The real issue: Facing the facts first step in ‘fixing’ education
Nobody really wants to talk about what the real issues are in North Carolina’s education system. Government officials point to lack of leadership in the schools, while school leaders say money and lack of support from Raleigh and beyond are the problem.
So, when the lottery came along, politicians pounced. Now, they finally had something to point to as a positive move they were making to “fix” education.
School leaders were cautious, but money is money.
Too bad that’s not enough.
Apathy, lack of parental involvement and problems motivating children — those are the real issues. Add to that the increasing difficulty in attracting, training and keeping quality teachers and administrators, and then you have a snapshot of what we are really going to have to address if we are going to move the state’s schools into the “successful” category.
Children are different today — and so, too, are the distractions that keep them from achieving all they can in school. Parents are different, too. There is a lot more to keep them busy, too. And there are factors that could be fixed in schools to make them more effective. Any good administrator will tell you that.

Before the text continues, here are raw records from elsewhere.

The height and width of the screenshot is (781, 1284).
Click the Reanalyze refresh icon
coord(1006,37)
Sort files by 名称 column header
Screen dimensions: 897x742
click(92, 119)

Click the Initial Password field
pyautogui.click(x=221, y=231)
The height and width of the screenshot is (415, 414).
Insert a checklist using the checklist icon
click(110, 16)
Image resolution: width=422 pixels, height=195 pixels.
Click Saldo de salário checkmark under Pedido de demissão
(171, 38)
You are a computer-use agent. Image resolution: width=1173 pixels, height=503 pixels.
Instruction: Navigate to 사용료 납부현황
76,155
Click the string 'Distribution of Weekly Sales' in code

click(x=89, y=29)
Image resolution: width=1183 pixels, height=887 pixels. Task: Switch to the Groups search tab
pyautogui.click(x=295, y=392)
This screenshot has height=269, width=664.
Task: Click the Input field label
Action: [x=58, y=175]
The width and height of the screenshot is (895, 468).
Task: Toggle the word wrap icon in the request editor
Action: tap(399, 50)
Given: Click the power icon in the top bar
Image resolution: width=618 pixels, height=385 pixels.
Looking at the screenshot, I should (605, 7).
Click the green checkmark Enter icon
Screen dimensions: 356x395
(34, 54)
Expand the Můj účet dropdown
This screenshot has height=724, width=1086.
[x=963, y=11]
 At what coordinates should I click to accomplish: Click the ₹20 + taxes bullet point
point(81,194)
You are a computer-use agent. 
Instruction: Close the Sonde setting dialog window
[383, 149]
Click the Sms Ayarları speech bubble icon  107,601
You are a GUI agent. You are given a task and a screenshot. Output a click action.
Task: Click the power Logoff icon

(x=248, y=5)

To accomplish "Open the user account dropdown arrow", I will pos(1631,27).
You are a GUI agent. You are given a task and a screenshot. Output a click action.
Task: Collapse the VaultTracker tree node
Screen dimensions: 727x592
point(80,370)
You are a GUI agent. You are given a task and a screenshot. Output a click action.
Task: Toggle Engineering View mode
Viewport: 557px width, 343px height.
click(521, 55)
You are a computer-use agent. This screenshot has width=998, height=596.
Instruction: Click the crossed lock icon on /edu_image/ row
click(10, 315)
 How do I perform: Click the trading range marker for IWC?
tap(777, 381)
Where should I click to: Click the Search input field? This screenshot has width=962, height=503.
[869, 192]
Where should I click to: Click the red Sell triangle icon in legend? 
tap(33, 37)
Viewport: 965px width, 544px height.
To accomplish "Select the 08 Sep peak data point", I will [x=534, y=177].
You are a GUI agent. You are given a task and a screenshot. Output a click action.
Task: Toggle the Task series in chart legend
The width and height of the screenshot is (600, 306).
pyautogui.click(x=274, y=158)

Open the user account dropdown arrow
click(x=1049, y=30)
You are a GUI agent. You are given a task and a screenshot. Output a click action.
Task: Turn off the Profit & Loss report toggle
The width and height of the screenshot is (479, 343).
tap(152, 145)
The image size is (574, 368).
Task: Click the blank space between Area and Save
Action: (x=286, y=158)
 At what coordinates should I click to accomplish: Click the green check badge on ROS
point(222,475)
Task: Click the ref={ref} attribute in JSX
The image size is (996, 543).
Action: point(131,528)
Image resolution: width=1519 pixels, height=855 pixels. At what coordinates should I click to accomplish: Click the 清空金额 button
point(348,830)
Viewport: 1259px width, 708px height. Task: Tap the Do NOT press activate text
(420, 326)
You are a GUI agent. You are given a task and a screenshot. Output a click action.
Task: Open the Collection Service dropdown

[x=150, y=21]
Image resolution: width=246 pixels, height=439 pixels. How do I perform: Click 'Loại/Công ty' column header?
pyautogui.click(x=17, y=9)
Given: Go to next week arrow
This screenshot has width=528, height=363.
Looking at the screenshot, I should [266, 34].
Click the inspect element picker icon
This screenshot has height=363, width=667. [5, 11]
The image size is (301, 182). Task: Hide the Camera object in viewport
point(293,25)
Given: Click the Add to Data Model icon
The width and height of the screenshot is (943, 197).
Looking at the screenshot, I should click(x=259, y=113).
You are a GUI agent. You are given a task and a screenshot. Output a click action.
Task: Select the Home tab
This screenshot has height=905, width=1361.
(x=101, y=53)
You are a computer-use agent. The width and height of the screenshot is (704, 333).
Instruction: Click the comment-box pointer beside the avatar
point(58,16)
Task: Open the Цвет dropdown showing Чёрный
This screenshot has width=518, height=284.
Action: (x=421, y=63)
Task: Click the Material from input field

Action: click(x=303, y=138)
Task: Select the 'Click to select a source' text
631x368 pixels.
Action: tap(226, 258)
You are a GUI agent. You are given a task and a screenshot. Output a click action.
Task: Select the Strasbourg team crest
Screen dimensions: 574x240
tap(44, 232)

But even with all the studies and all the consultants — and even the lottery — what is most important in addressing North Carolina’s education concerns is making the issue a priority — for everyone.
And that starts by gathering all interested parties together and talking about the real challenges we face as we try to make our schools better without bankrupting our state.
These meetings won’t bring the instant gratification of a solution, but they will be an important step toward one.
And for right now, that just might be enough.